Brigitte Roeder, Biological Psychology and Neuropsychology, University of Hamburg (Germany)

Abstract
Studies manipulating the direction of eye gaze or limb posture suggest that an eye-centred or external spatial reference frame is used to bind stimuli crossmodally. In contrast to sighted individuals, the congenitally blind do not seem to be detrimentally affected by changes in limb posture (such as crossing the hands) in tasks such as tactile temporal order judgments. This suggests that they use an anatomically- rather than an externally-anchored reference system as the default for tactile localization.
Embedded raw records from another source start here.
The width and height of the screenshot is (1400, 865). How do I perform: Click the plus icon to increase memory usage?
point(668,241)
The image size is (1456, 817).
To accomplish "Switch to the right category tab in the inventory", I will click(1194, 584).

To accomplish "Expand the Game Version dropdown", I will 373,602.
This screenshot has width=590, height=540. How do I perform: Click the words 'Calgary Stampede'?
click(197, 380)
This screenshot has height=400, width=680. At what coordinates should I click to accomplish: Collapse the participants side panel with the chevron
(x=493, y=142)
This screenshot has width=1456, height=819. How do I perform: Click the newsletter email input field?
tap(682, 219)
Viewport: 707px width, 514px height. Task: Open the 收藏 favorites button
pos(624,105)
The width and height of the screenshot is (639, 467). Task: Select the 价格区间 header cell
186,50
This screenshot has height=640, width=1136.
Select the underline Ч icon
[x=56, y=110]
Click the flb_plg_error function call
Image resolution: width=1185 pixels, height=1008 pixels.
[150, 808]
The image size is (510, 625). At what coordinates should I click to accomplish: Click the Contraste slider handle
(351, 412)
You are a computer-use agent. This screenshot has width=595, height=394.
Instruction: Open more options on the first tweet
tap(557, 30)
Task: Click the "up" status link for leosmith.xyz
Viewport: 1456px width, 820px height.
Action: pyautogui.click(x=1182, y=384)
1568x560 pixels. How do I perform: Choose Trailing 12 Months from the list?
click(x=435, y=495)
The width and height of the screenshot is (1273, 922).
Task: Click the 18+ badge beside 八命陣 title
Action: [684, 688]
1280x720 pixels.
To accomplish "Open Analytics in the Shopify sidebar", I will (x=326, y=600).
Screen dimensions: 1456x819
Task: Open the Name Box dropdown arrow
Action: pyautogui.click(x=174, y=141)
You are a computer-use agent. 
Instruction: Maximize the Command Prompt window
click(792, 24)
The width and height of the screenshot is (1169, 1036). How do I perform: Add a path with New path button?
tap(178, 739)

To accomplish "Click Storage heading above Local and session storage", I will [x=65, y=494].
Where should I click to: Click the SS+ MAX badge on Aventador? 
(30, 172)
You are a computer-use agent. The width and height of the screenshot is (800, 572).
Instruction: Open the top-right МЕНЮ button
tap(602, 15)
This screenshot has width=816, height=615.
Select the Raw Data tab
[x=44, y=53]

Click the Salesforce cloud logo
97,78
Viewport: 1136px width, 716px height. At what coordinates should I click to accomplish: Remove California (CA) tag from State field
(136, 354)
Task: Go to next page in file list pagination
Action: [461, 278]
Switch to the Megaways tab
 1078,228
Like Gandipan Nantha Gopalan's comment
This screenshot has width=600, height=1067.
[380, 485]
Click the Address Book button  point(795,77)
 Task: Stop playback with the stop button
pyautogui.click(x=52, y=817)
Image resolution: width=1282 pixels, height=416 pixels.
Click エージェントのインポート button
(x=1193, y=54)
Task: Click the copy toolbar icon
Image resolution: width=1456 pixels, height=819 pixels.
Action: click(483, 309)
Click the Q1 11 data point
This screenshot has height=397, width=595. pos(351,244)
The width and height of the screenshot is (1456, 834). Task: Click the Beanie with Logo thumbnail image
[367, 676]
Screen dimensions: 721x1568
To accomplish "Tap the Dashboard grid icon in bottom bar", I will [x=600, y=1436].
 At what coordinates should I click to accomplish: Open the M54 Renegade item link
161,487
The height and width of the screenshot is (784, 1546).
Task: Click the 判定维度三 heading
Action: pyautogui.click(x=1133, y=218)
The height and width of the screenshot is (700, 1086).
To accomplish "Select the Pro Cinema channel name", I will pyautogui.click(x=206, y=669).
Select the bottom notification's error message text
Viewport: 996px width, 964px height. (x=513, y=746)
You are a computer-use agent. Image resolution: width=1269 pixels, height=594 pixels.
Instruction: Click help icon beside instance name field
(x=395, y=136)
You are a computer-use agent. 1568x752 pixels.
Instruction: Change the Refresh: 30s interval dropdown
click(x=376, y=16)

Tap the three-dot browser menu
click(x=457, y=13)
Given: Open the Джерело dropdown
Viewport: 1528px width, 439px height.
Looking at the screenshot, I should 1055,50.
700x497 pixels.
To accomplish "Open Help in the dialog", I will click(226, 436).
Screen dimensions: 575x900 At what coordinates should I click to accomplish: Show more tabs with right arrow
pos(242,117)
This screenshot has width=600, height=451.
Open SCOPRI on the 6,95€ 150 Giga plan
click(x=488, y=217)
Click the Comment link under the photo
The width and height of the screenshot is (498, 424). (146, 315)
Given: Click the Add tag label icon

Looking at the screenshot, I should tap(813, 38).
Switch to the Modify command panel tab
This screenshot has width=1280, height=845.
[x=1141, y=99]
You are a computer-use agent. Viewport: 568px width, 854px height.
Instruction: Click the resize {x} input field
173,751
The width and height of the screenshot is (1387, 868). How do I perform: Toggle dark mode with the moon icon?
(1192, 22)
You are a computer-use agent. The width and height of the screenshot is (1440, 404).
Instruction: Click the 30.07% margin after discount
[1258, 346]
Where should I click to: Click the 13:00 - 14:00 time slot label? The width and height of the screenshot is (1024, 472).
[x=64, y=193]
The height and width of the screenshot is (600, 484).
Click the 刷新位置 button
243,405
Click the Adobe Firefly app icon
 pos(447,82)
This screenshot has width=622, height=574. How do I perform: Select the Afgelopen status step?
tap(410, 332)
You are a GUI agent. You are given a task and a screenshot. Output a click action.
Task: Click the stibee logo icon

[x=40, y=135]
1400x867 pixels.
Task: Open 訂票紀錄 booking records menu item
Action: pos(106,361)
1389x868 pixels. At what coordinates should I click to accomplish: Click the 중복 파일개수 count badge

Twelve congenitally blind and twelve matched sighted adults were instructed to detect tactile deviant stimuli on the hand indicated by a preceding tone while ignoring stimuli presented to the other hand and all frequent stimuli at both hands. The task was performed with the hands placed in either an uncrossed or crossed posture. While sighted participants performed much less accurately when they crossed their hands, the congenitally blind participants did not show any such crossed hands deficit. For the sighted participants, a frontal negativity was observed between S1 (the tone) and S2 (the tactile stimulus) contralateral to the position of the hand in space. By contrast, the congenitally blind participants hardly showed any signs of such an attention-directing negativity. Attention effects on somatosensory ERPs (to S2) were delayed and markedly attenuated in the sighted when their hands were crossed as compared to when they were uncrossed. By contrast, ERPs to S2 were indistinguishable for both posture conditions in the blind. The results from the sighted participants suggest that both attention control mechanisms and spatial attention mechanisms enhancing the processing of stimuli presented at a task-relevant location remap tactile events into an external reference frame. The set-up of the former and the default activation of the latter attention mechanism would appear to depend on developmental vision.